Content starts

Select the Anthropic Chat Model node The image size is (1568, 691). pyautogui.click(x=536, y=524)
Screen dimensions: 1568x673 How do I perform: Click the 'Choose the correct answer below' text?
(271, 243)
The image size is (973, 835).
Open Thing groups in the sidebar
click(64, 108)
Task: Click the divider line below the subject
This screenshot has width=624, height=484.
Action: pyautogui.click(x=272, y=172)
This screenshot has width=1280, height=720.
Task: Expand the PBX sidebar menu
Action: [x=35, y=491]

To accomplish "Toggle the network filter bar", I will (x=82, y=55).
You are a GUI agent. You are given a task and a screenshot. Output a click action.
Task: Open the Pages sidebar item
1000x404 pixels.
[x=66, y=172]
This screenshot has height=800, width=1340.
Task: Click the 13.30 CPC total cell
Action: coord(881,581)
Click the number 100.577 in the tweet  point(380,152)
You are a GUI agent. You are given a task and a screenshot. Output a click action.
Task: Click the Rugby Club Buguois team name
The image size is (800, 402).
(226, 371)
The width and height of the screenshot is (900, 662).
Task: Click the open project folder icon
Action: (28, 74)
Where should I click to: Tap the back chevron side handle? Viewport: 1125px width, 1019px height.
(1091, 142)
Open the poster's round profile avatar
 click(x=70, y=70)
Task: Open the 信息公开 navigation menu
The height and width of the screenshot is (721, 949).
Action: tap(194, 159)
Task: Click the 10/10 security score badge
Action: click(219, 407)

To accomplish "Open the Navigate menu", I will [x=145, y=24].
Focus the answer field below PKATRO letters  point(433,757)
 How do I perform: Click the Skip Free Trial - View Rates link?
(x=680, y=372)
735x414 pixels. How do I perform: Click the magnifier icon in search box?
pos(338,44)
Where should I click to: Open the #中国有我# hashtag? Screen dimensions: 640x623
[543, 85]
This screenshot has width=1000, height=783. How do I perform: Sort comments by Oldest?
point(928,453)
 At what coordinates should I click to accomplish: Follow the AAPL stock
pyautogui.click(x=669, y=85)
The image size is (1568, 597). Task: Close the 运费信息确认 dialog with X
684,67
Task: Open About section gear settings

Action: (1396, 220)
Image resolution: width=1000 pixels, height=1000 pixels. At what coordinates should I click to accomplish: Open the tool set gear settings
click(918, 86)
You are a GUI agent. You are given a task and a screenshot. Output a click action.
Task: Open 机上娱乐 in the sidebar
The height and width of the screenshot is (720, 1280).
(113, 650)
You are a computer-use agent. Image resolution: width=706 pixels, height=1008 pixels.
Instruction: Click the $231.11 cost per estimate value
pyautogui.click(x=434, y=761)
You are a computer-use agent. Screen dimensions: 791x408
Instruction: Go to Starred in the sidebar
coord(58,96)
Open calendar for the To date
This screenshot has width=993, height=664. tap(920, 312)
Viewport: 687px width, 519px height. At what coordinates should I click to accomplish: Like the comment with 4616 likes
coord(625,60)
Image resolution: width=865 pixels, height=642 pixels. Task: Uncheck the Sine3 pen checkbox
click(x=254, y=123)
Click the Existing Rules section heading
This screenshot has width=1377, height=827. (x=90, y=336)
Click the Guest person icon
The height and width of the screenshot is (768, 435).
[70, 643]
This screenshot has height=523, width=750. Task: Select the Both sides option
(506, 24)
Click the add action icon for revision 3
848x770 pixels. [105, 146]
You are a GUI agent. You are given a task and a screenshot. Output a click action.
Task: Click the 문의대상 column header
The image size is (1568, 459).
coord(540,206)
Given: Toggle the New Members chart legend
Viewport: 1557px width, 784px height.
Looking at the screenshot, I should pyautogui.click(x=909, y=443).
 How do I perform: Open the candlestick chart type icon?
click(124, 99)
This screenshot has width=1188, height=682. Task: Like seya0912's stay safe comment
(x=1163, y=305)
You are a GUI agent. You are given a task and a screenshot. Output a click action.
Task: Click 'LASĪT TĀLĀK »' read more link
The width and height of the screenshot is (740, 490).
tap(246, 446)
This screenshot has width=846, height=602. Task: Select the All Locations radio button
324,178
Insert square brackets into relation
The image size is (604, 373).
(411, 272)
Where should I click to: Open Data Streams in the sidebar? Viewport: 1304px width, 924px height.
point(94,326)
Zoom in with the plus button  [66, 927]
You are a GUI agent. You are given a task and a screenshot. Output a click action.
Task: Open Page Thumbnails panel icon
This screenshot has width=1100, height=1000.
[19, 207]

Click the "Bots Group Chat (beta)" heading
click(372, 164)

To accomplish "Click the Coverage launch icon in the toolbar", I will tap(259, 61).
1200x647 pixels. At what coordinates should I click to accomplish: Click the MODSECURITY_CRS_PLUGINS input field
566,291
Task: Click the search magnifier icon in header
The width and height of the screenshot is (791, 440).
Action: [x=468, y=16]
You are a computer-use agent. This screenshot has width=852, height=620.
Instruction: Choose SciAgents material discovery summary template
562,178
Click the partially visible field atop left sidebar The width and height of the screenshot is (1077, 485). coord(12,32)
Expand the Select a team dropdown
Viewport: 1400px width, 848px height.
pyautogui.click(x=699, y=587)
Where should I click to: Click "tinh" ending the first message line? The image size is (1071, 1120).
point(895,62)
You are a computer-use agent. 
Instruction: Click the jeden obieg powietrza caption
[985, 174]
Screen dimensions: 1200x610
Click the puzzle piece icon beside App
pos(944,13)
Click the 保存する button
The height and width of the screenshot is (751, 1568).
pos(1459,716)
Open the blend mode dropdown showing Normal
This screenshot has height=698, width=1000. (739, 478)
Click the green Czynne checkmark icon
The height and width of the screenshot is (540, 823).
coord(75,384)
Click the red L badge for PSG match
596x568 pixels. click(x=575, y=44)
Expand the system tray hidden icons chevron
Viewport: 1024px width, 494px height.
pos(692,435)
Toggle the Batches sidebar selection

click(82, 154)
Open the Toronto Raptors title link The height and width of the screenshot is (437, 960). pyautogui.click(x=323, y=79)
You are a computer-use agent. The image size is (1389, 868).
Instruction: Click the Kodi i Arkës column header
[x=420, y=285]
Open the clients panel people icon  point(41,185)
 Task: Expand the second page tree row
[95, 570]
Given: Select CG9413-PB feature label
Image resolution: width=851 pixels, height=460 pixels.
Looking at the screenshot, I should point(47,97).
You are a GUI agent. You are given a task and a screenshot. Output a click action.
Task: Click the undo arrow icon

Content ends

Your reply should repeat the entries above in full, with every character intact.

- Written response
Select the Anthropic Chat Model node The image size is (1568, 691). pyautogui.click(x=536, y=524)
Screen dimensions: 1568x673 How do I perform: Click the 'Choose the correct answer below' text?
(271, 243)
The image size is (973, 835).
Open Thing groups in the sidebar
click(64, 108)
Task: Click the divider line below the subject
This screenshot has width=624, height=484.
Action: pyautogui.click(x=272, y=172)
This screenshot has width=1280, height=720.
Task: Expand the PBX sidebar menu
Action: [x=35, y=491]

To accomplish "Toggle the network filter bar", I will (x=82, y=55).
You are a GUI agent. You are given a task and a screenshot. Output a click action.
Task: Open the Pages sidebar item
1000x404 pixels.
[x=66, y=172]
This screenshot has height=800, width=1340.
Task: Click the 13.30 CPC total cell
Action: coord(881,581)
Click the number 100.577 in the tweet  point(380,152)
You are a GUI agent. You are given a task and a screenshot. Output a click action.
Task: Click the Rugby Club Buguois team name
The image size is (800, 402).
(226, 371)
The width and height of the screenshot is (900, 662).
Task: Click the open project folder icon
Action: (28, 74)
Where should I click to: Tap the back chevron side handle? Viewport: 1125px width, 1019px height.
(1091, 142)
Open the poster's round profile avatar
 click(x=70, y=70)
Task: Open the 信息公开 navigation menu
The height and width of the screenshot is (721, 949).
Action: tap(194, 159)
Task: Click the 10/10 security score badge
Action: click(219, 407)

To accomplish "Open the Navigate menu", I will [x=145, y=24].
Focus the answer field below PKATRO letters  point(433,757)
 How do I perform: Click the Skip Free Trial - View Rates link?
(x=680, y=372)
735x414 pixels. How do I perform: Click the magnifier icon in search box?
pos(338,44)
Where should I click to: Open the #中国有我# hashtag? Screen dimensions: 640x623
[543, 85]
This screenshot has width=1000, height=783. How do I perform: Sort comments by Oldest?
point(928,453)
 At what coordinates should I click to accomplish: Follow the AAPL stock
pyautogui.click(x=669, y=85)
The image size is (1568, 597). Task: Close the 运费信息确认 dialog with X
684,67
Task: Open About section gear settings

Action: (1396, 220)
Image resolution: width=1000 pixels, height=1000 pixels. At what coordinates should I click to accomplish: Open the tool set gear settings
click(918, 86)
You are a GUI agent. You are given a task and a screenshot. Output a click action.
Task: Open 机上娱乐 in the sidebar
The height and width of the screenshot is (720, 1280).
(113, 650)
You are a computer-use agent. Image resolution: width=706 pixels, height=1008 pixels.
Instruction: Click the $231.11 cost per estimate value
pyautogui.click(x=434, y=761)
You are a computer-use agent. Screen dimensions: 791x408
Instruction: Go to Starred in the sidebar
coord(58,96)
Open calendar for the To date
This screenshot has width=993, height=664. tap(920, 312)
Viewport: 687px width, 519px height. At what coordinates should I click to accomplish: Like the comment with 4616 likes
coord(625,60)
Image resolution: width=865 pixels, height=642 pixels. Task: Uncheck the Sine3 pen checkbox
click(x=254, y=123)
Click the Existing Rules section heading
This screenshot has width=1377, height=827. (x=90, y=336)
Click the Guest person icon
The height and width of the screenshot is (768, 435).
[70, 643]
This screenshot has height=523, width=750. Task: Select the Both sides option
(506, 24)
Click the add action icon for revision 3
848x770 pixels. [105, 146]
You are a GUI agent. You are given a task and a screenshot. Output a click action.
Task: Click the 문의대상 column header
The image size is (1568, 459).
coord(540,206)
Given: Toggle the New Members chart legend
Viewport: 1557px width, 784px height.
Looking at the screenshot, I should pyautogui.click(x=909, y=443).
 How do I perform: Open the candlestick chart type icon?
click(124, 99)
This screenshot has width=1188, height=682. Task: Like seya0912's stay safe comment
(x=1163, y=305)
You are a GUI agent. You are given a task and a screenshot. Output a click action.
Task: Click 'LASĪT TĀLĀK »' read more link
The width and height of the screenshot is (740, 490).
tap(246, 446)
This screenshot has width=846, height=602. Task: Select the All Locations radio button
324,178
Insert square brackets into relation
The image size is (604, 373).
(411, 272)
Where should I click to: Open Data Streams in the sidebar? Viewport: 1304px width, 924px height.
point(94,326)
Zoom in with the plus button  [66, 927]
You are a GUI agent. You are given a task and a screenshot. Output a click action.
Task: Open Page Thumbnails panel icon
This screenshot has width=1100, height=1000.
[19, 207]

Click the "Bots Group Chat (beta)" heading
click(372, 164)

To accomplish "Click the Coverage launch icon in the toolbar", I will tap(259, 61).
1200x647 pixels. At what coordinates should I click to accomplish: Click the MODSECURITY_CRS_PLUGINS input field
566,291
Task: Click the search magnifier icon in header
The width and height of the screenshot is (791, 440).
Action: [x=468, y=16]
You are a computer-use agent. This screenshot has width=852, height=620.
Instruction: Choose SciAgents material discovery summary template
562,178
Click the partially visible field atop left sidebar The width and height of the screenshot is (1077, 485). coord(12,32)
Expand the Select a team dropdown
Viewport: 1400px width, 848px height.
pyautogui.click(x=699, y=587)
Where should I click to: Click "tinh" ending the first message line? The image size is (1071, 1120).
point(895,62)
You are a computer-use agent. 
Instruction: Click the jeden obieg powietrza caption
[985, 174]
Screen dimensions: 1200x610
Click the puzzle piece icon beside App
pos(944,13)
Click the 保存する button
The height and width of the screenshot is (751, 1568).
pos(1459,716)
Open the blend mode dropdown showing Normal
This screenshot has height=698, width=1000. (739, 478)
Click the green Czynne checkmark icon
The height and width of the screenshot is (540, 823).
coord(75,384)
Click the red L badge for PSG match
596x568 pixels. click(x=575, y=44)
Expand the system tray hidden icons chevron
Viewport: 1024px width, 494px height.
pos(692,435)
Toggle the Batches sidebar selection

click(82, 154)
Open the Toronto Raptors title link The height and width of the screenshot is (437, 960). pyautogui.click(x=323, y=79)
You are a computer-use agent. The image size is (1389, 868).
Instruction: Click the Kodi i Arkës column header
[x=420, y=285]
Open the clients panel people icon  point(41,185)
 Task: Expand the second page tree row
[95, 570]
Given: Select CG9413-PB feature label
Image resolution: width=851 pixels, height=460 pixels.
Looking at the screenshot, I should point(47,97).
You are a GUI agent. You are given a task and a screenshot. Output a click action.
Task: Click the undo arrow icon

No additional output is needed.